___ Document excerpt

Australian Tourist Visa for Chinese Citizens: 2026 Guide
Updated: 25 June 2026
Chinese passport holders cannot use the ETA or eVisitor. To visit Australia for tourism or to see family, citizens of the People's Republic of China apply for the Visitor visa (subclass 600), usually in the Tourist stream. It is lodged online, decided by a case officer, and supported by documents showing you'll return home.

______
___ Dataset excerpts

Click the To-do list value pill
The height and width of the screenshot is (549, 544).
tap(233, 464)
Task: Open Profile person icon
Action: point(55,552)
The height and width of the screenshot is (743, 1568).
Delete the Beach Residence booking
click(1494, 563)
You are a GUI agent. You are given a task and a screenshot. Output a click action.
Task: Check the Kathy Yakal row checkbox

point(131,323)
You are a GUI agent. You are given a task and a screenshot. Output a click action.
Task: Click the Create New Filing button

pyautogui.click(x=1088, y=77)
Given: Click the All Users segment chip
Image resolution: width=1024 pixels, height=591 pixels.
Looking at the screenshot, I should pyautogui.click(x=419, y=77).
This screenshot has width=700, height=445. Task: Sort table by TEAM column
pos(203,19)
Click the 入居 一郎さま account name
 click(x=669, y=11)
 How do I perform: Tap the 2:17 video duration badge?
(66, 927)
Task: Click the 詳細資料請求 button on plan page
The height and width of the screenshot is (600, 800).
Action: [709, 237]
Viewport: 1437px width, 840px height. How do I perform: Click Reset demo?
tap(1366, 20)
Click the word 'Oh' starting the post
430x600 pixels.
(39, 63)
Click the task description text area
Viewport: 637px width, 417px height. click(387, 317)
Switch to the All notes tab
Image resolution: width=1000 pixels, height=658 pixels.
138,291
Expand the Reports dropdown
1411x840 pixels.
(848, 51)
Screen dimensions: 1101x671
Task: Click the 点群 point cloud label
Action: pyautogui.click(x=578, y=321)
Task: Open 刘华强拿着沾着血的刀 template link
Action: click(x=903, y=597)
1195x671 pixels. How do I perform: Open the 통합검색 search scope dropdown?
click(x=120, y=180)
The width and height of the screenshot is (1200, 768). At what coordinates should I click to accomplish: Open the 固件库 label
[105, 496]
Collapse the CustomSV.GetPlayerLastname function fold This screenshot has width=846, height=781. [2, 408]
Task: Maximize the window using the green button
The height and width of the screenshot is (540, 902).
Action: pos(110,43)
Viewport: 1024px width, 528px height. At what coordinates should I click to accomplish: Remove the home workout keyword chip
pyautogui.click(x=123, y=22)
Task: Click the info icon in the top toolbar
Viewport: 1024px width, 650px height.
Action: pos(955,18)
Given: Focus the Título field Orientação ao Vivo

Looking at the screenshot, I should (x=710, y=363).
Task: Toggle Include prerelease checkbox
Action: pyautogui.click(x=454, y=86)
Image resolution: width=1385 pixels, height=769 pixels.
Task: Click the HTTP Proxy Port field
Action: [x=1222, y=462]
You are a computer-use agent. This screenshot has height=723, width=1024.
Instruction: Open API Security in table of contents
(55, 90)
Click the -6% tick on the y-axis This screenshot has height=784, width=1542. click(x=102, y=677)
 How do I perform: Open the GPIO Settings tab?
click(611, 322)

______

**What is asked**
1. Reproduce the Australian tourist visa guide word for word, in full.
2. Output the rows as a Markdown table with the columns Number and Row line, starting with the row that contains "Given: Focus the" and going on through the last row, leaving out blank lines.

**Answers**
1.
Australian Tourist Visa for Chinese Citizens: 2026 Guide
Updated: 25 June 2026
Chinese passport holders cannot use the ETA or eVisitor. To visit Australia for tourism or to see family, citizens of the People's Republic of China apply for the Visitor visa (subclass 600), usually in the Tourist stream. It is lodged online, decided by a case officer, and supported by documents showing you'll return home.

2.
| Number | Row line |
|---|---|
| 1 | Given: Focus the Título field Orientação ao Vivo |
| 2 | Looking at the screenshot, I should (x=710, y=363). |
| 3 | Task: Toggle Include prerelease checkbox |
| 4 | Action: pyautogui.click(x=454, y=86) |
| 5 | Image resolution: width=1385 pixels, height=769 pixels. |
| 6 | Task: Click the HTTP Proxy Port field |
| 7 | Action: [x=1222, y=462] |
| 8 | You are a computer-use agent. This screenshot has height=723, width=1024. |
| 9 | Instruction: Open API Security in table of contents |
| 10 | (55, 90) |
| 11 | Click the -6% tick on the y-axis This screenshot has height=784, width=1542. click(x=102, y=677) |
| 12 |  How do I perform: Open the GPIO Settings tab? |
| 13 | click(611, 322) |